Public healthGrowing severity of U.S. firearm injuries requiring hospitalization since early 1990s

Published 1 March 2018

From 1993 to 2014, 648,662 people were admitted to U.S. hospitals for non-fatal firearm injuries. An analysis of these cases show an annual increase in severity of non-fatal firearm injuries needing hospital admission across the United States since the early 1990s. This increase “reflects a move towards hospitalization of more serious injuries, and outpatient management of less serious injuries across the board, suggesting a mounting burden on the U.S. healthcare system,” say the researchers.

New data published in the journal Trauma Surgery & Acute Care Open show an annual increase in severity of non-fatal firearm injuries needing hospital admission across the United States since the early 1990s.

This increase “reflects a move towards hospitalization of more serious injuries, and outpatient management of less serious injuries across the board, suggesting a mounting burden on the U.S. healthcare system,” say the researchers.

Non-fatal firearm injuries account for about 70 percent of all firearm trauma injuries in the United States, but patterns of severity of these injuries are poorly understood.

BMJ says that researchers at Boston University and Columbia University, using nationwide hospital data, analyzed inpatient admissions for firearm injuries from 1993 to 2014.

Of 648,662 admissions, around 88 percent were male and 12 percent were female. 5.6 percent were among children, 82 percent among young adults (16-45 years) and 12 percent among older adults (46 years and older). The majority were of assaultive intent (389,506, 60 percent), followed by unintentional (157,225, 24 percent), intentional self-harm (55,601, 9 percent) and undetermined (46,330, 7 percent).

Analyses showed a significant (1.4 percent) annual increase in firearm injury severity. “Both males and females and all types of intents of firearm injury demonstrated a comparable significant increase in national trends in firearm hospitalizations injury severity,” say the authors.

Furthermore, although the extent of injury severity was lower in children than adults, “there were increasing temporal trends in injury severity from 1998 to 2014 among children as compared with a consistent increase among adults,” they add.

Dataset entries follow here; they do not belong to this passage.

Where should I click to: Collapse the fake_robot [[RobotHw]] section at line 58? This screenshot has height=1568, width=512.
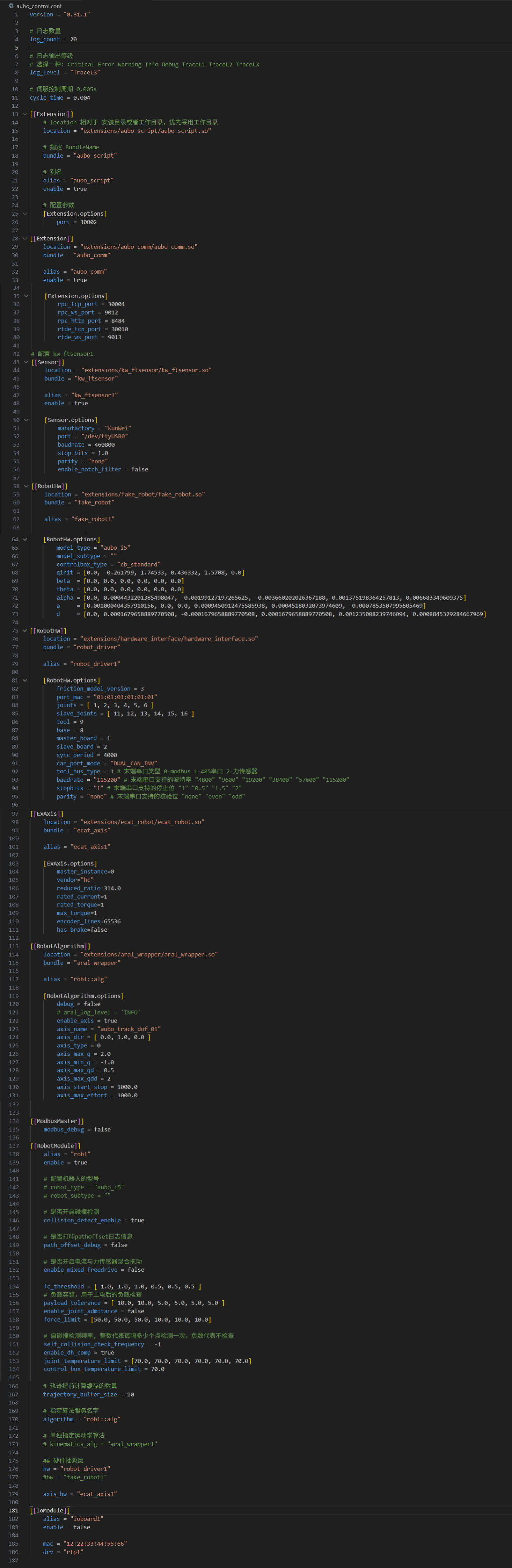coord(26,486)
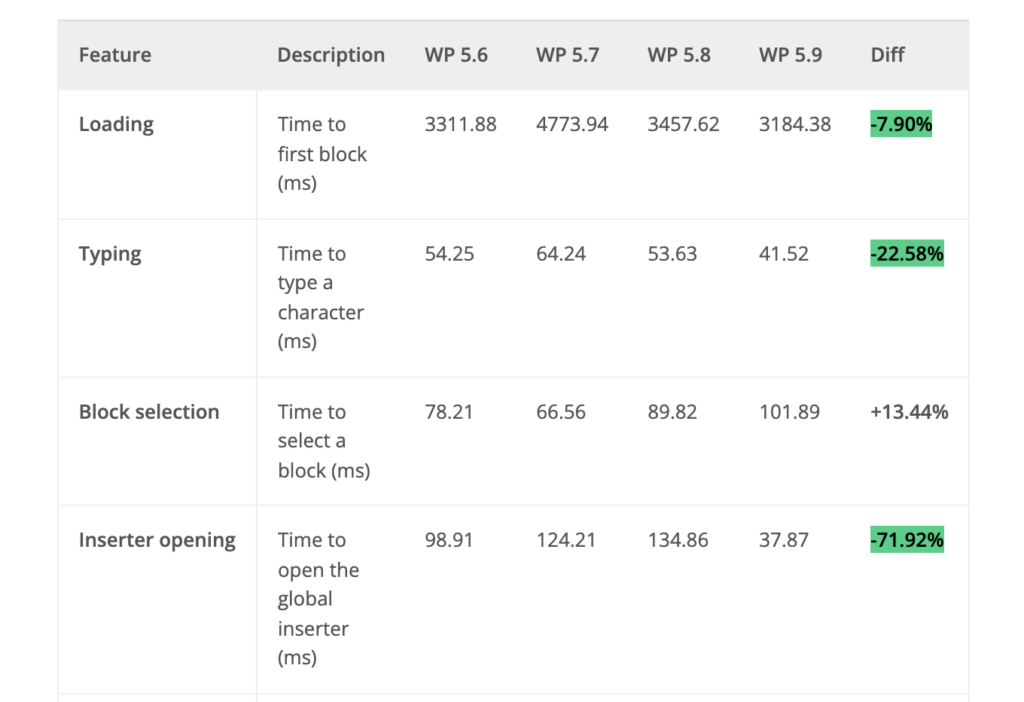
Task: Click the green -7.90% diff highlight
Action: coord(901,125)
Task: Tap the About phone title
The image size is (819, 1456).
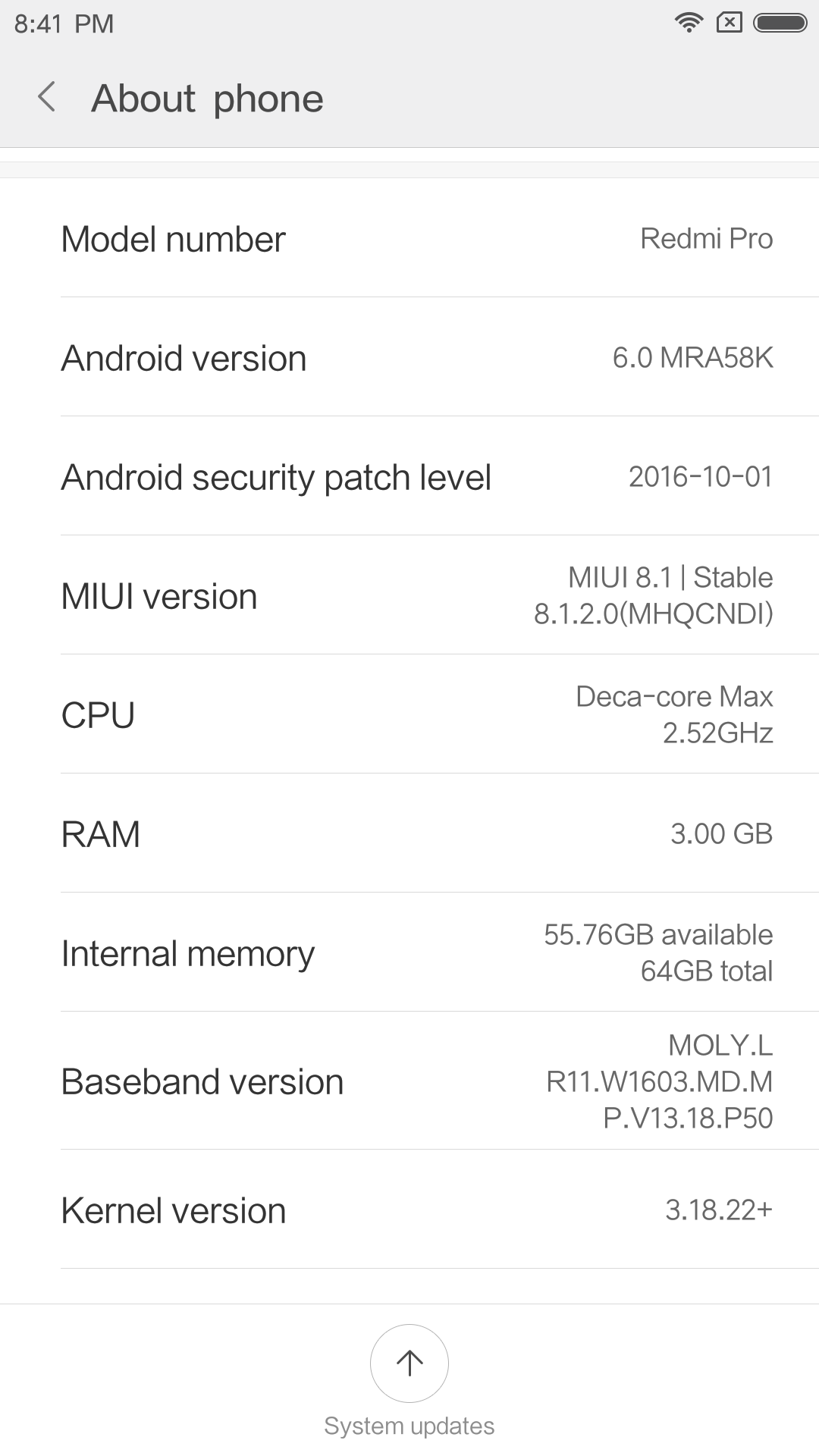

The researchers say their results “should be interpreted with caution due to some limitations” but conclude: “The severity of hospitalized firearm injuries increased significantly from 1993 to 2014. This annual increase reflects a move towards hospitalization of more serious injuries, and outpatient management of less serious injuries across the board, suggesting a mounting burden on the U.S. healthcare system.”